▸ **Record excerpts**
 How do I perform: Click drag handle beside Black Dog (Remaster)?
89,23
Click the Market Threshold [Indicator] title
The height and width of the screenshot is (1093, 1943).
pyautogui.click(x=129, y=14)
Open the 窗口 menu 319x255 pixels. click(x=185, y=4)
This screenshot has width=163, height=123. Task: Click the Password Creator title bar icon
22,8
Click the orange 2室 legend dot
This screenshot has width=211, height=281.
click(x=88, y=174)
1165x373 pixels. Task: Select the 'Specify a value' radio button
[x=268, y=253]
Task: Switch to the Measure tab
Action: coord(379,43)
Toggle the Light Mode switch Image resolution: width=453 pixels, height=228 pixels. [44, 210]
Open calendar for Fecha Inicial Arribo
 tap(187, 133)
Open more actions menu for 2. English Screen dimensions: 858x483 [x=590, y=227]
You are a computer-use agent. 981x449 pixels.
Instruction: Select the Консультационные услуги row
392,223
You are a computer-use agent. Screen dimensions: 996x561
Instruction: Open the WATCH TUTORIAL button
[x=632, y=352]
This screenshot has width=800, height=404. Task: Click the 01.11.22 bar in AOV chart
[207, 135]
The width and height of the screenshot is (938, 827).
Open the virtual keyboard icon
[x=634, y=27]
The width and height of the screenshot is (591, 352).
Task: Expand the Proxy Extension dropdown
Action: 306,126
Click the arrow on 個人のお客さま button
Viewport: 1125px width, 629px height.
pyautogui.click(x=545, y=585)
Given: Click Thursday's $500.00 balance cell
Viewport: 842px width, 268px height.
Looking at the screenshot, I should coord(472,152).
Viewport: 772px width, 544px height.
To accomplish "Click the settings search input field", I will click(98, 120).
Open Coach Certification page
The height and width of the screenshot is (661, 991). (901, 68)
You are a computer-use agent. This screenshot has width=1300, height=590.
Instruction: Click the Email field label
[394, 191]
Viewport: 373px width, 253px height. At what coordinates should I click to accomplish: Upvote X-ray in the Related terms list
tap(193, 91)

▸ **Directive**
Replace each "Instruction" in the records above with "Command" and leave everything else unchanged.

▸ **The output**
 How do I perform: Click drag handle beside Black Dog (Remaster)?
89,23
Click the Market Threshold [Indicator] title
The height and width of the screenshot is (1093, 1943).
pyautogui.click(x=129, y=14)
Open the 窗口 menu 319x255 pixels. click(x=185, y=4)
This screenshot has width=163, height=123. Task: Click the Password Creator title bar icon
22,8
Click the orange 2室 legend dot
This screenshot has width=211, height=281.
click(x=88, y=174)
1165x373 pixels. Task: Select the 'Specify a value' radio button
[x=268, y=253]
Task: Switch to the Measure tab
Action: coord(379,43)
Toggle the Light Mode switch Image resolution: width=453 pixels, height=228 pixels. [44, 210]
Open calendar for Fecha Inicial Arribo
 tap(187, 133)
Open more actions menu for 2. English Screen dimensions: 858x483 [x=590, y=227]
You are a computer-use agent. 981x449 pixels.
Command: Select the Консультационные услуги row
392,223
You are a computer-use agent. Screen dimensions: 996x561
Command: Open the WATCH TUTORIAL button
[x=632, y=352]
This screenshot has width=800, height=404. Task: Click the 01.11.22 bar in AOV chart
[207, 135]
The width and height of the screenshot is (938, 827).
Open the virtual keyboard icon
[x=634, y=27]
The width and height of the screenshot is (591, 352).
Task: Expand the Proxy Extension dropdown
Action: 306,126
Click the arrow on 個人のお客さま button
Viewport: 1125px width, 629px height.
pyautogui.click(x=545, y=585)
Given: Click Thursday's $500.00 balance cell
Viewport: 842px width, 268px height.
Looking at the screenshot, I should coord(472,152).
Viewport: 772px width, 544px height.
To accomplish "Click the settings search input field", I will click(98, 120).
Open Coach Certification page
The height and width of the screenshot is (661, 991). (901, 68)
You are a computer-use agent. This screenshot has width=1300, height=590.
Command: Click the Email field label
[394, 191]
Viewport: 373px width, 253px height. At what coordinates should I click to accomplish: Upvote X-ray in the Related terms list
tap(193, 91)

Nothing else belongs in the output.